1
votes

I'm trying to modify a doc with Apache POI in Java.

At first the test.doc cannot be read with a exception raised up :

"org.apache.poi.poifs.filesystem.NotOLE2FileException: Invalid header signature; read 0x6576206C6D783F3C, expected 0xE11AB1A1E011CFD0 - Your file appears not to be a valid OLE2 document "

So I saved the doc as "word 97 - 03" format,and then POI can read the doc properly.

But when I try to rewrite the content to a new file with nothing changed, the file output.doc cannot be opened by MS Office.

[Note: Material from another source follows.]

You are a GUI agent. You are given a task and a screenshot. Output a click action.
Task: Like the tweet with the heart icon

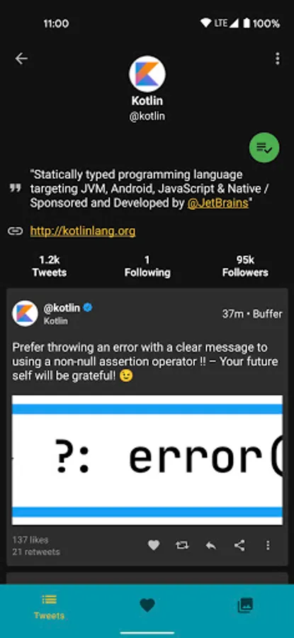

When I make a new doc myself with MS Office, the POI works well, everything goes right.

So the problem is "test.doc".

The test.doc is generated by some sort of a program which I can't access the code,so I don't know what goes wrong.

My question is :

1.As test.doc can be read by MS Office why can't POI without saving as a new format doc? 2.As the POI can read the doc, why it cannot write back to a new file(MS Office can't open)?

Here is my code:

    FileInputStream fis = null;
    try {
        fis = new FileInputStream("test.doc");
    } catch (FileNotFoundException e) {
        // TODO Auto-generated catch block
        e.printStackTrace();
    }

    POIFSFileSystem pfs = null;
    try {
        pfs = new POIFSFileSystem(fis);
    } catch (IOException e) {
        // TODO Auto-generated catch block
        e.printStackTrace();
    }

    HWPFDocument hwdf = null;
    try {
        hwdf = new HWPFDocument(pfs);
    } catch (IOException e) {
        // TODO Auto-generated catch block
        e.printStackTrace();
    }

    FileOutputStream fos = null;
    try {
        fos = new FileOutputStream(new File("output.doc"));
    } catch (FileNotFoundException e) {
        // TODO Auto-generated catch block
        e.printStackTrace();
    }

    try {
        hwdf.write(fos);
    } catch (IOException e) {
        // TODO Auto-generated catch block
        e.printStackTrace();
    }finally {

    }

    try {
        fos.close();
    } catch (IOException e) {
        // TODO Auto-generated catch block
        e.printStackTrace();
    }

    try {
        fis.close();
    } catch (IOException e) {
        // TODO Auto-generated catch block
        e.printStackTrace();
    }

    try {
        pfs.close();
    } catch (IOException e) {
        // TODO Auto-generated catch block
        e.printStackTrace();
    }
1

1 Answers

2
votes

The HEX stuff read as ASCII and read little-endian converts to <?xml ve, which indicates that test.doc is some other format than actually .doc/.docx.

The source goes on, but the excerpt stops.